Mais: CTI (e ANA) excluíram preliminarmente Alverca, sem margem para análise, quando teriam a hipótese de construir uma segunda pista, em articulação com a Portela, ligada via “shuttle ferroviário”. Porque caiu Alverca? Continua a ser um mistério.

E agora vem aí uma campanha eleitoral na qual o tema do aeroporto tem tudo para partir o voto regionalmente, caso o Chega ou a Iniciativa Liberal queiram capitalizar a estupefação do Centro do país. Porque ela existe. Um exemplo: Ricardo Araújo Pereira (RAP) foi fazer o direto do seu programa da SIC ao Fundão, domingo à noite. Tentou fazer uma piada com a frase: “Então não é que o novo aeroporto de Lisboa vai ser na zona de Lisboa!”. E a sala ficou em silêncio. Porque o Fundão é um bom exemplo de uma região que teria algo a ganhar com um aeroporto a Norte de Lisboa (sem Lisboa perder o seu).

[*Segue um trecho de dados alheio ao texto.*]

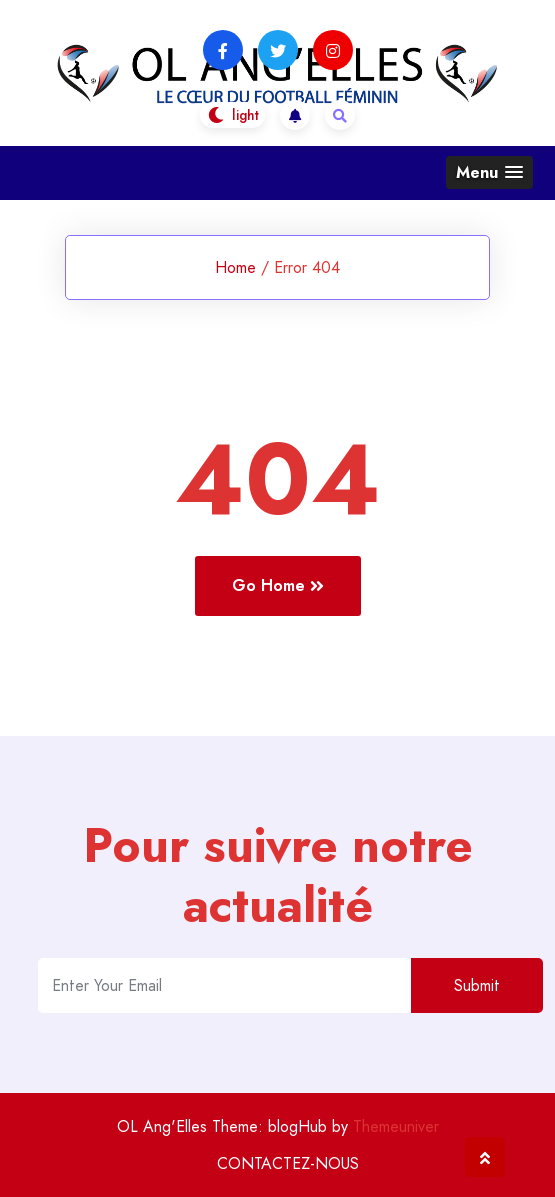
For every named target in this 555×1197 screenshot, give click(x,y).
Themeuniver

É este o paradoxo: a melhor localização de um aeroporto neste país está na Portela e este só precisa de ser melhorado. Um outro, complementar, em Santarém, poderia ficar aos mesmos 30 minutos de comboio – como Alcochete -, só que com a diferença de que daria uma nova conexão ao Centro do país. Alcochete elimina de vez um futuro para Beja – vai ser demolido? Além disso, Santarém já tem acessos, um impacto ambiental menor, custa oito vezes menos que Alcochete, e, sobretudo, está fora do monopólio da ANA. Mas não pode ser opção. Porquê?